Roogle morphs to Feedster

Welcome to the RSS Search Engine Formerly Known as Roogle — I Give you Feedster !.

Welcome to the RSS Search Engine Formerly Known as Roogle — I Give you Feedster !

Well I've got two very good pieces of news for today.  The first one is the new name: feedster.com.  The site is up and working.  Feel free to stop on by.

Logo help from Etation Media and I know about the swoosh…

[The FuzzyBlog!]

Lots of great activity on the RSS front, which is definitely a good thing. I expect I'll be adding a link to Feedster on my blog in the next couple of days. 

Nonsense about RFID tags in Benetton's fashions

RFID tags in Benetton clothing. Benetton is buying 15 million RFID (radio frequency identification) tags to attach to the labels in their clothing as an anti-theft measure. People are freaked out (again) about privacy issues, but the reality (at least today) is that the range of RFID tech is too short for someone to drive by your house and scan your closet. Still, it does make sense to zap the tags out of commission once items are paid for. Link Discuss [Boing Boing Blog]

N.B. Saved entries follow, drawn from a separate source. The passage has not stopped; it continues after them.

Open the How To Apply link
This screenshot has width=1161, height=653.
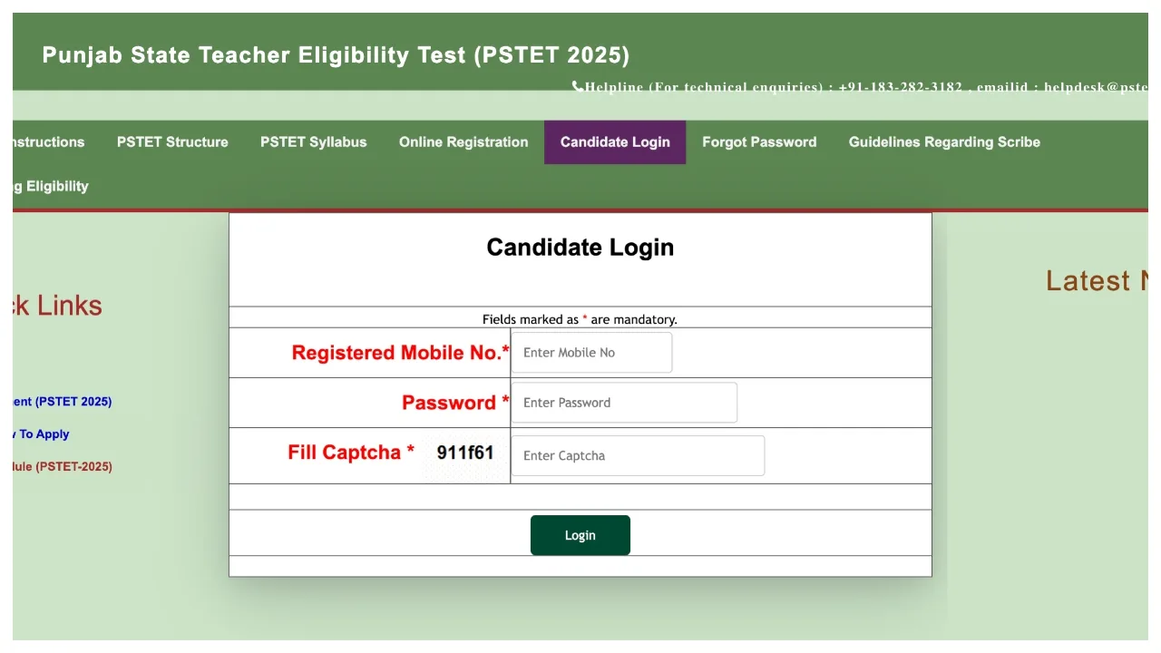coord(34,434)
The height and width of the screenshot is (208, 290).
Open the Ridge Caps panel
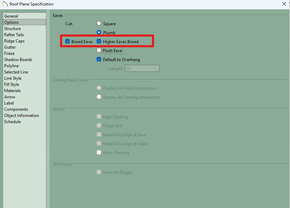pyautogui.click(x=14, y=41)
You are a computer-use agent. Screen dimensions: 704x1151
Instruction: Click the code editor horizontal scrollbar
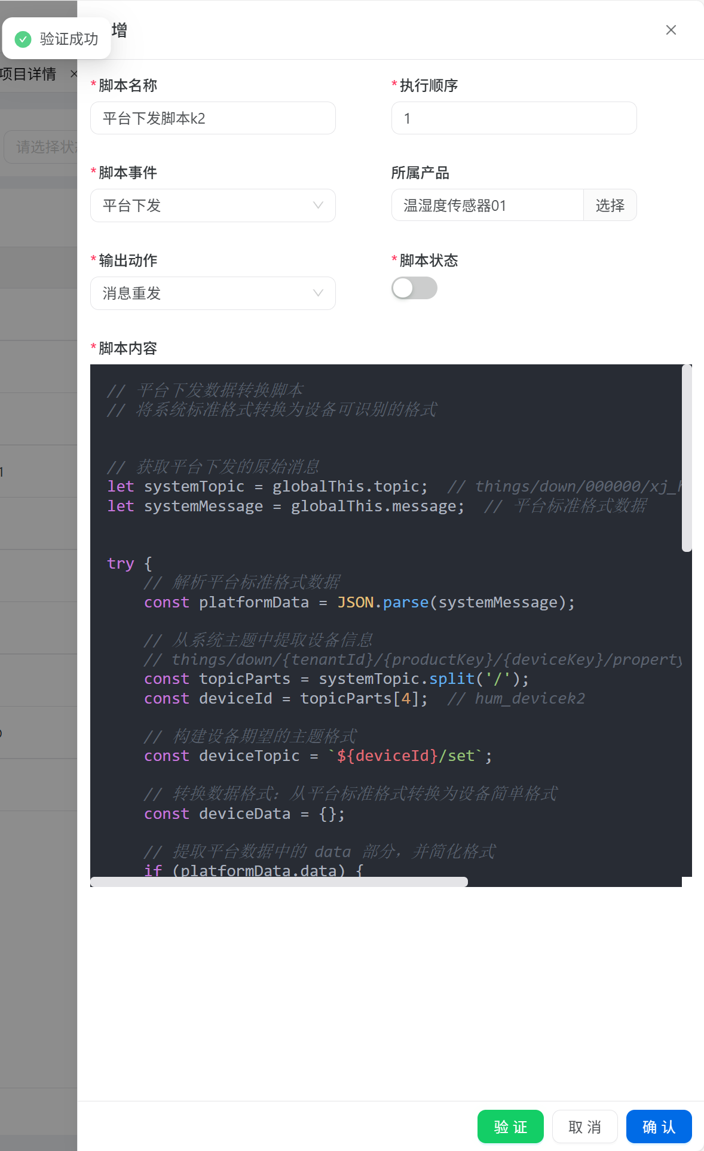pos(279,882)
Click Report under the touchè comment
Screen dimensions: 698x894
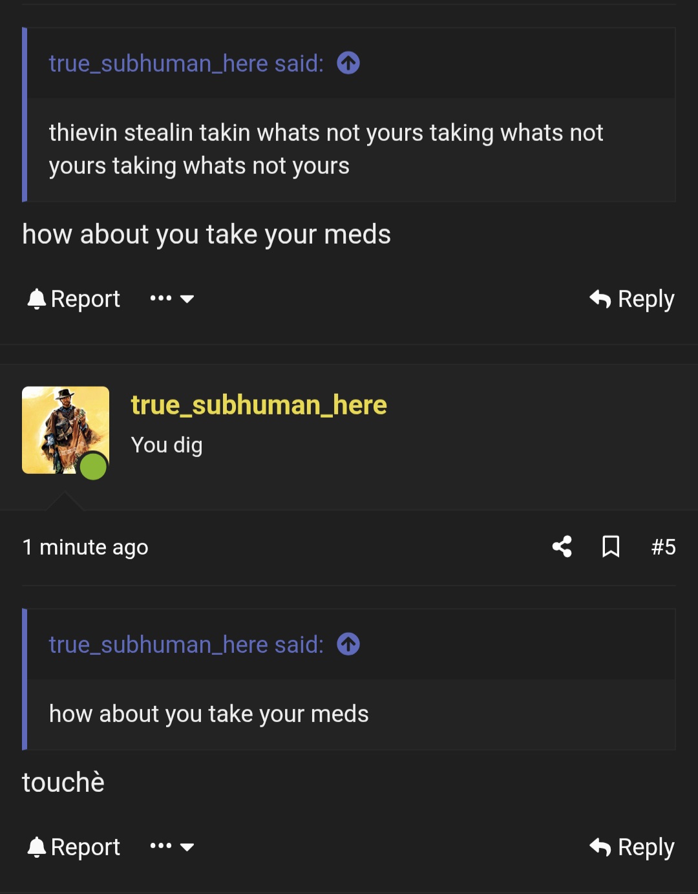click(85, 847)
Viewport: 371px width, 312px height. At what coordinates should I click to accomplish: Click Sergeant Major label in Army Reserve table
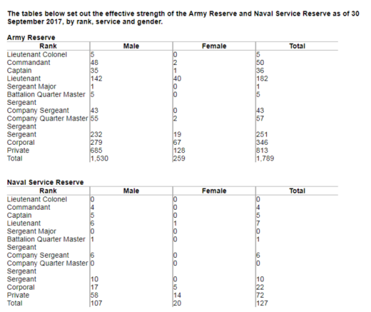pyautogui.click(x=31, y=87)
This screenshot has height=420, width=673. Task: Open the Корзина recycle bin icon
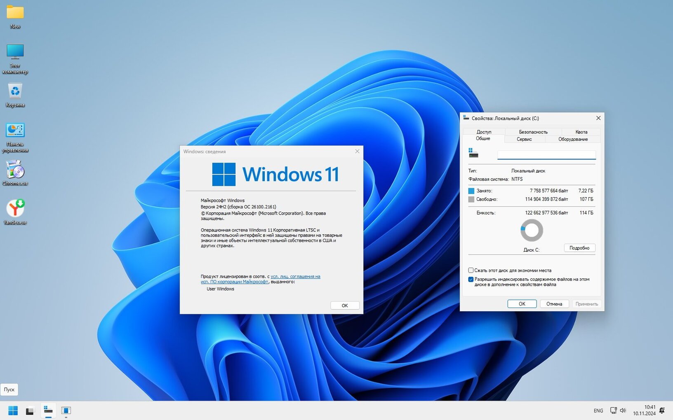(x=15, y=95)
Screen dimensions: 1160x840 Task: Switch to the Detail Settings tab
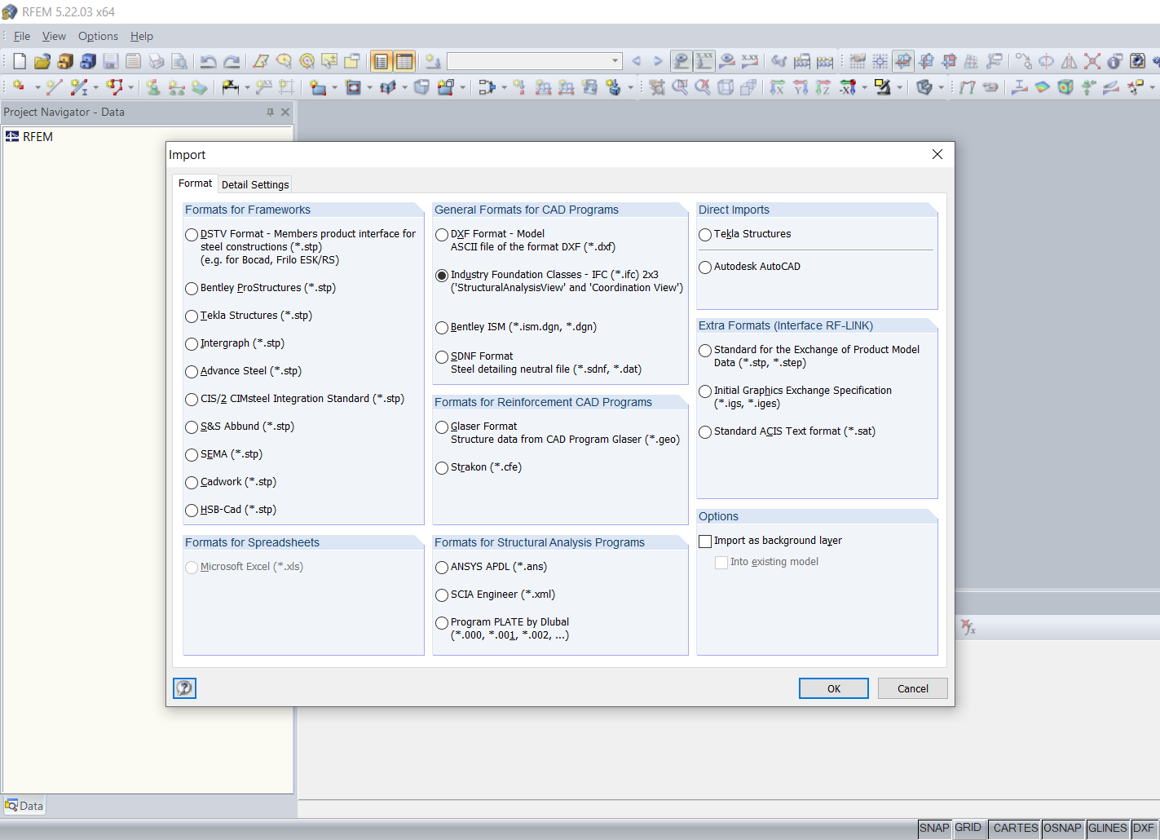254,183
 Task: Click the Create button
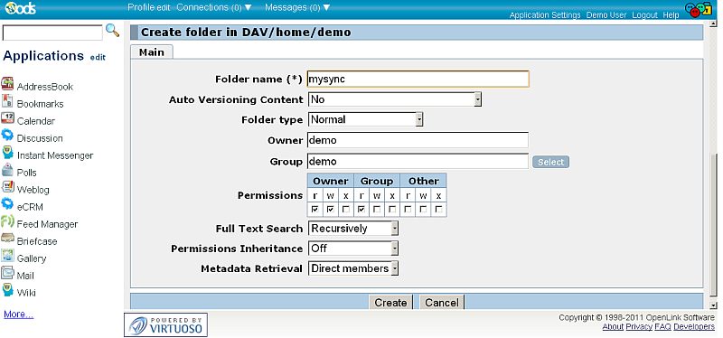pos(390,303)
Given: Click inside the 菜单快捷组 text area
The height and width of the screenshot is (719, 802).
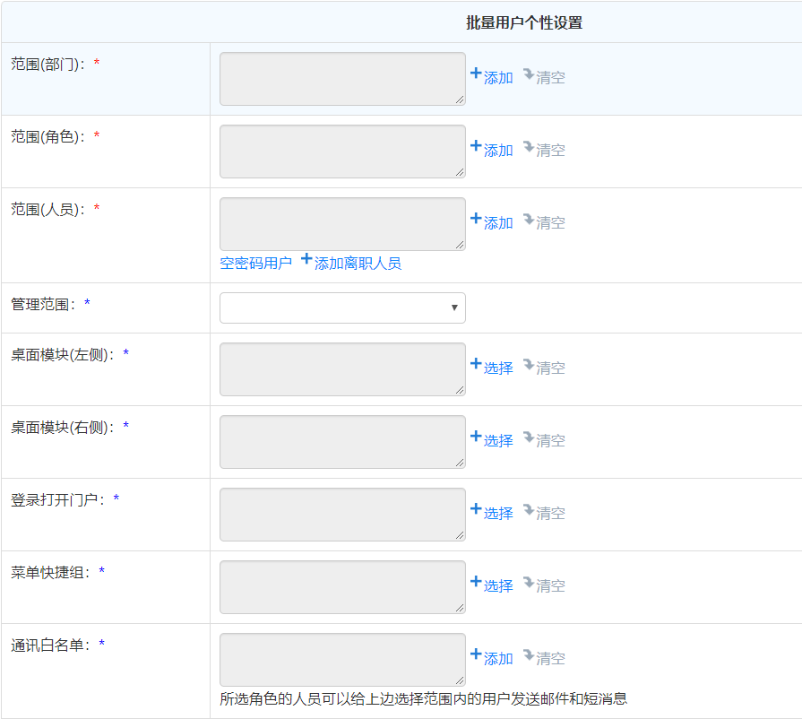Looking at the screenshot, I should [x=342, y=587].
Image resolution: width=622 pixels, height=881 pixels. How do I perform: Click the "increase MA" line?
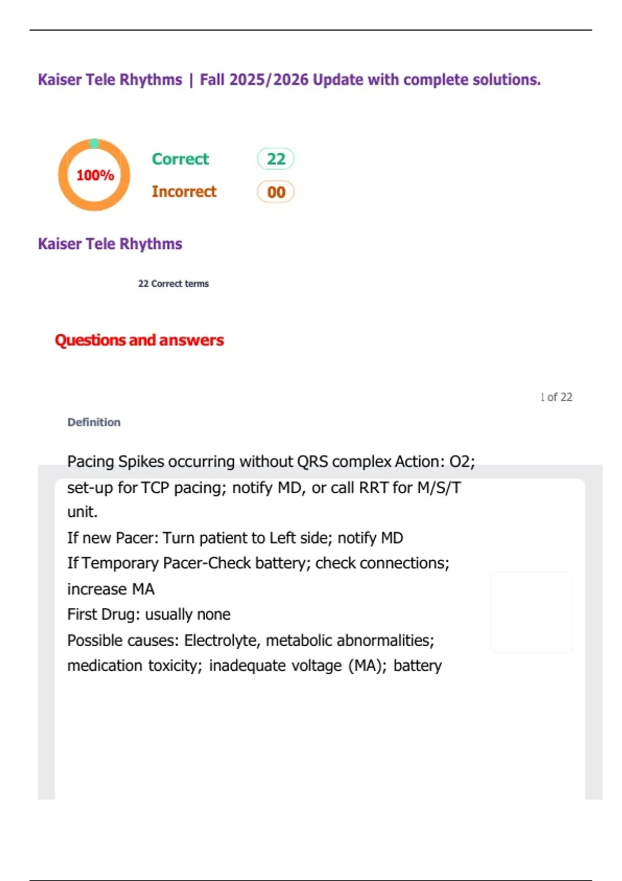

Yet another example of magical thinking and technological ignorance driving debates. This post is about the only one I’ve seen out of dozens that points out that everyone’s fears are based on false assumptions about the technology. So, for example, we see this kind of nonsense quoted in a Wired News piece on the issue [by way of Privacy Digest]:

Mike Liard, an analyst with technology research and consulting firm Venture Development, said the more companies that embed RFID tags in their products, the more likely it is for someone to drive by a home and say, “Look what we’ve got in there. An HDTV is in there, and she wears Benetton.”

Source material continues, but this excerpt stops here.